I think of high-performing teams like a personal best on a run: they don’t happen overnight or by accident, but they’re worth it. As product managers, we’re often on point for building team culture. And we really feel the benefit of it when teams are working well together: a team that can move fast, understand each other and make effective decisions is a team that ships and iterates faster than a team full of people who struggle to understand each other or the outcomes they’re trying to reach.

The Importance of Collaboration and Cooperation

The best teams I’ve worked in have learned how to collaborate even when there’s tension or disagreement. Because co-operating doesn’t mean always agreeing, or getting along. It means actively committing to learning about others around us, and about what they need and what they prioritise. And just as important, it means learning about and focusing on the problem rather than the solution. That means we have to spend time on building a co-operative culture even above our weekly or fortnightly retros.

Here are some of my favourite techniques for building a team that works together effectively.

Timeline Retroes

These are a brilliant way to get everything out on the table after a tricky time in a project. Book a room for just over two hours, and get your team to show up 10 minutes late. Before they arrive, draw a horizontal line across the middle of your widest whiteboard – that represents the last two or three months. Mark down some notable events that happened in that time. When the retro starts, ask the team to add any other events. Then, one by one, have everyone draw their own line representing their feelings over time. Above the line is positive – below is negative. It’ll look like a mash of stock prices. And as with all retros, the creation of the ‘thing’ is the least important part. Leave enough time for everyone to talk through their own line.

It was in a timeline retro that I learned a designer on my team had felt really down in the two weeks after one of the developers left the team. He told us that he really felt it when there were team changes, even if it wasn’t someone he knew well. That meant that the next time someone left the team, I was able to check in with this designer more frequently to understand how he was doing. A team that knows and respects the vulnerabilities of others on it is a team that will rally together when things get tough.

Get Aggressive With Your Attitude to Feedback

It’s easy to fall into a fear mindset around feedback – after all, these are people we work closely with, and what if they think we’re terrible at our jobs? In that mindset, we try our best to go for as long as possible without asking for feedback from our peers, so that we avoid feeling uncomfortable with what we hear. Adopting a growth mindset to feedback is one of the most effective ways to build a team that works well together. Think of it as helping each other to improve, as well as a way rapidly to build trust across the team. Lean into the discomfort, and you’ll be paid back in spades both as an individual and as a team.

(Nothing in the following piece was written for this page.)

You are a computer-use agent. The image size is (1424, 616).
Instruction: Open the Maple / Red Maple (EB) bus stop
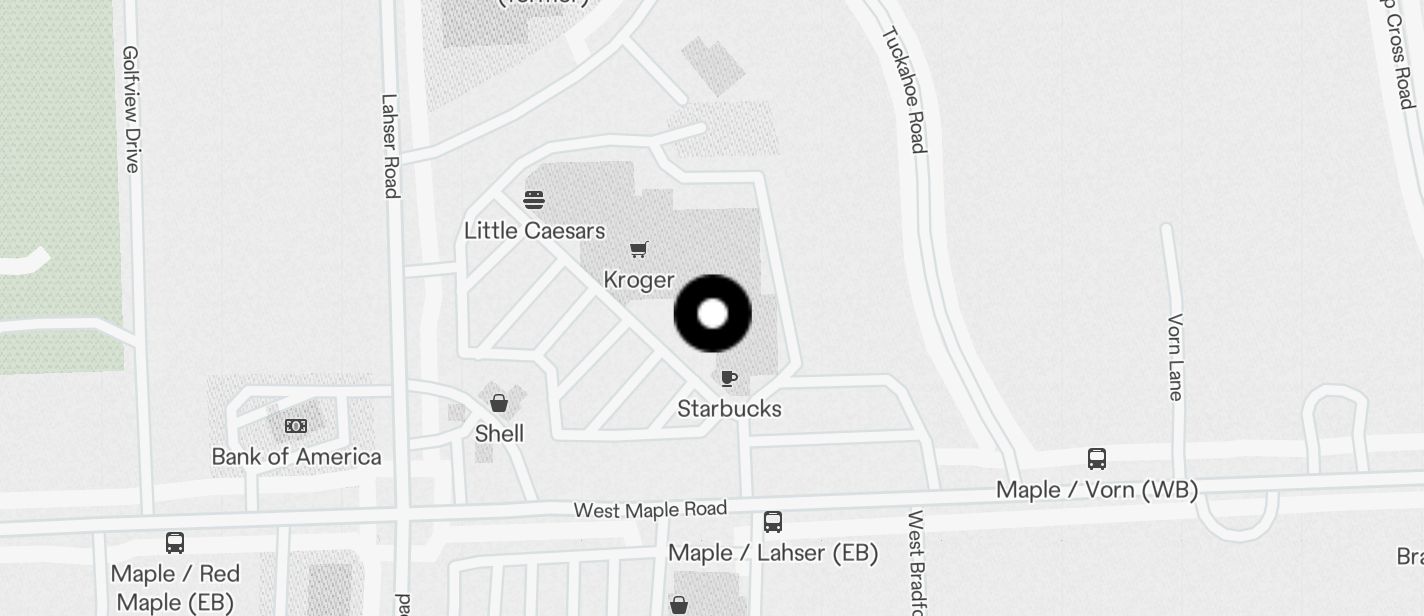pyautogui.click(x=175, y=543)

One way to coach yourself and your team to get used to feedback is to set up speed feedback sessions. It’s organised like speed dating, where you spend 3-5 minutes with everyone in the room. Spend half the time giving them feedback, and half receiving it. As a team, agree how to format your feedback beforehand: stop / start / continue is a great way to frame feedback in positive terms. Remind everyone at the start of the session that feedback is a gift, not a debate: you receive it, say thank you, and whether you like it or not, decide what to do with it later. Make these sessions optional to start with, and set them up regularly every couple of months: some folks won’t be good with it from day one, but as time goes on and the feedback culture in the team transforms, you’ll see more people showing up each time.

Make Faster Decisions, Even When no one Agrees

Most communication focuses on something called dialectic discussion – the idea that through argument or debate, we can reach the same conclusion. Recently I read “Together” by Richard Sennett, about the craft of cooperation. In the book he introduces the concept of dialogic discussion, which is a way to communicate where we acknowledge that people do not always reach common ground. Instead, “through the process of exchange people may become more aware of their own views and expand their understanding of one another”.

A way to practise this is by taking on Jeff Bezos’ “disagree and commit” principle. Rather than taking a problem and iterating its solution until it’s suitable to all, explore the options and – if you remain in disagreement – agree to disagree, and commit to one path anyway. If we try to reach consensus every time, there will be times that we block progress on the product. That’s demoralising for everyone on the team. If we’re working lean, then it’s better to go down the wrong path and course correct than it is to stagnate in indecision. For PMs, this is an area where we should lead by example; others learn from us committing to decision-making and progress over consensus.

What Happens When you Focus on Creating a Culture of Collaboration

Spending part of your time focusing on team culture rather than features pays dividends. You can argue – then ship anyway. Your team will stick around for longer, because you’ve paid attention to making it a good place to work. You’ll all improve in your individual disciplines, as well as learning to appreciate the disciplines of others. If all of the above techniques seem like a lot to implement, try just putting a timeline retro in the diary. And keep going: just like that run, doing it once isn’t what counts. Show up, be kind, deliver, repeat.